Ekonomi yönetiminin ABD seferiyle ilgili değerlendirmelerine kısa bir ara verip Türkiye Cumhuriyet Merkez Bankası’nın (TCMB) 93. Hesap Dönemi Olağan Genel Kurul Toplantısında konuşan Fatih Karahan’a kulak verelim. Karahan, yaptığı sunumda talep göstergelerini yakından izlediklerini, ‘Talebin dezenflasyonu olumsuz etkilemeye başlaması halinde gerekli önlemleri alacaklarını’ belirtmiş. Bu yaklaşıma göre enflasyonun temel nedeni iç talepteki gelişmeler.
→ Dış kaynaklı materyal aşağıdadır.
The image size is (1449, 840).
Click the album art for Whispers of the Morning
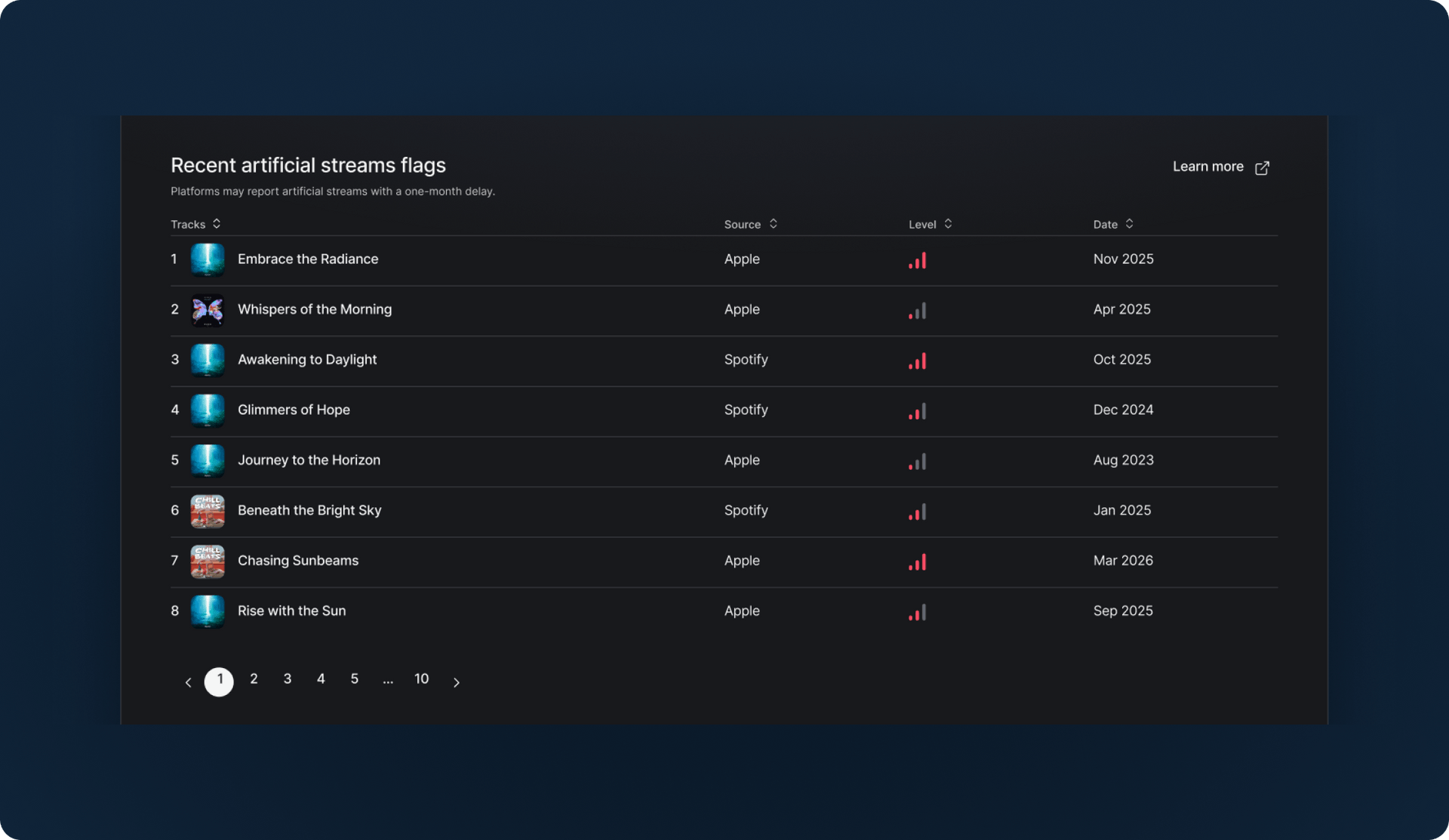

Enflasyonu düşürmek için iç talebin canlı olmaması gerekiyor. İç talepte bir canlanma görülürse faiz artırmaktan çekinmeyeceklerini belirtiyor TCMB Başkanı.
Şimdi ekonomi yönetiminin ABD seferine geri dönelim. Şimşek, uluslararası yatırımcılardan gelen sorulardan birinin de, belirsizliklerin ve ticaret savaşlarının arttığı bir ortamda Türkiye’nin nasıl etkileneceği üzerine olduğunu belirtiyor. Bakana göre Türkiye ticaret savaşlarından olumsuz etkilenmeyecek. Bunun temel nedeni, ekonomik büyümenin ihracata bağımlı olmaması. Gerçekten de Türkiye’de büyümenin kaynaklarına baktığımızda iç talebin büyümeyi sürüklediği biliniyor.
Ancak burada ciddi bir çelişki var: Şimşek, Türkiye’nin ticaret savaşlarından etkilenmeyeceği görüşüne kanıt olarak ekonomik büyümenin iç talep kaynaklı olduğunu söylerken Karahan, enflasyonun iç talep kaynaklı olduğunu ve enflasyonu düşürmek için iç talebi baskılamaktan çekinmeyeceklerini söylüyor. Karahan-Şimşek çelişkisi, önümüzdeki dönemde ekonomi yönetiminin temel çelişkisi haline gelecek. Enflasyonu düşürmek için talebi daha da baskılamak mı, yoksa ekonomik büyümeyi canlandırmak için iç talebi desteklemek mi?